I Believe God is Using These Circumstances for His Glory in Your Life
Paul tells them the Gospel is being advanced through their time of physical separation. I am blessed to have a lot of friends who are pastors and business leaders. We talk to one another in this unprecedented time of disruption. I believe we will always think this time as an historic dividing point. There will be “life before” and “life after” COVID-19. Much of what is happening right now is painful and harmful. But it is also true that some things are emerging that will give us all a fresh start. God is working for our good and His glory.
- Martin Luther King Jr.’s most famous writing was a letter written from a Birmingham Jail.
- Corrie Ten Boom and her sister were locked in a concentration camp for helping their Jewish neighbors, but discovered in that place a new way to experience God’s love.
- In the 1600’s a Puritan Preacher ended up in prison for preaching without a license. He said he decided to use his prison cell as an office and use the time to write. The result of John Bunyan’s imprisonment was an allegory of the soul’s journey called Pilgrim’s Progress and it has been called the most popular work ever written in the English language.
- Julian of Norwich lived through isolation and the Black Death but produced The Revelation of Divine Love, the earliest writing we have from a woman in the English language.

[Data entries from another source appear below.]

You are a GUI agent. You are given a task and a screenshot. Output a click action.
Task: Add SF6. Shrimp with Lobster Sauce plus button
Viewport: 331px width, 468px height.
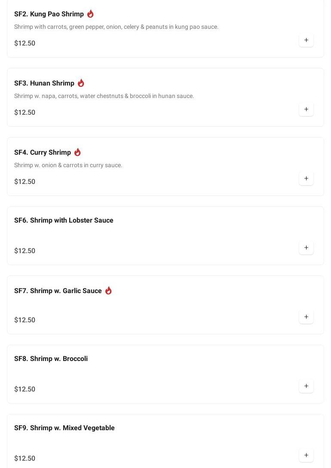click(306, 248)
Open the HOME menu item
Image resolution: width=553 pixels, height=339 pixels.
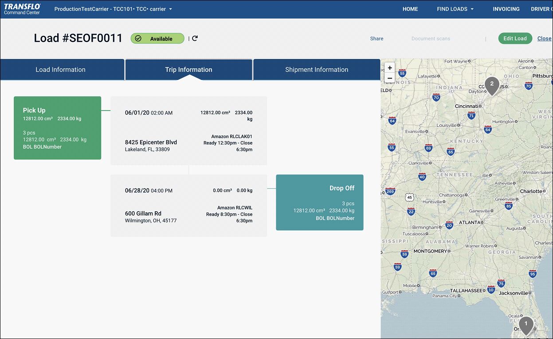[x=410, y=8]
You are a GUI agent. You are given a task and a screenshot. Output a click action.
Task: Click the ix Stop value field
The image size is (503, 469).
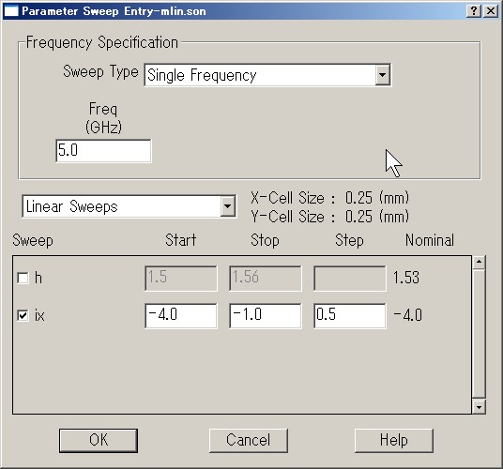click(x=266, y=316)
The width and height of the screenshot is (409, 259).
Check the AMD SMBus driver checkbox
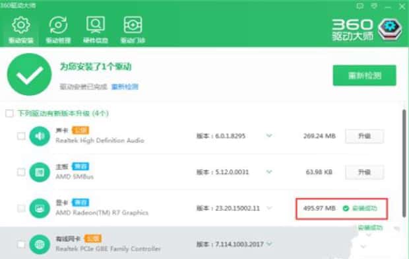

It has been a spiritual help to people down through the ages.
- Martin Luther was under House Arrest as he was being hidden from the forces that wanted him silenced. He used the time to produce the first-ever German language Bible.
And a First-Century Christian named Paul could not visit his loved ones personally, so he wrote a letter called Philippians that has been teaching believers how to follow Jesus ever since. It it wasn’t for the separation, there would have been no letter.
Hearts united in Christ are moving closer even when separated by great distance. Let me ask you a question: What is God doing in your relationships through COVID-19? Through Christ, they can be deepened, enriched, and shaped for God’s glory. This time of testing can create testimonies of transformation, grace, and new beginnings. May it be so.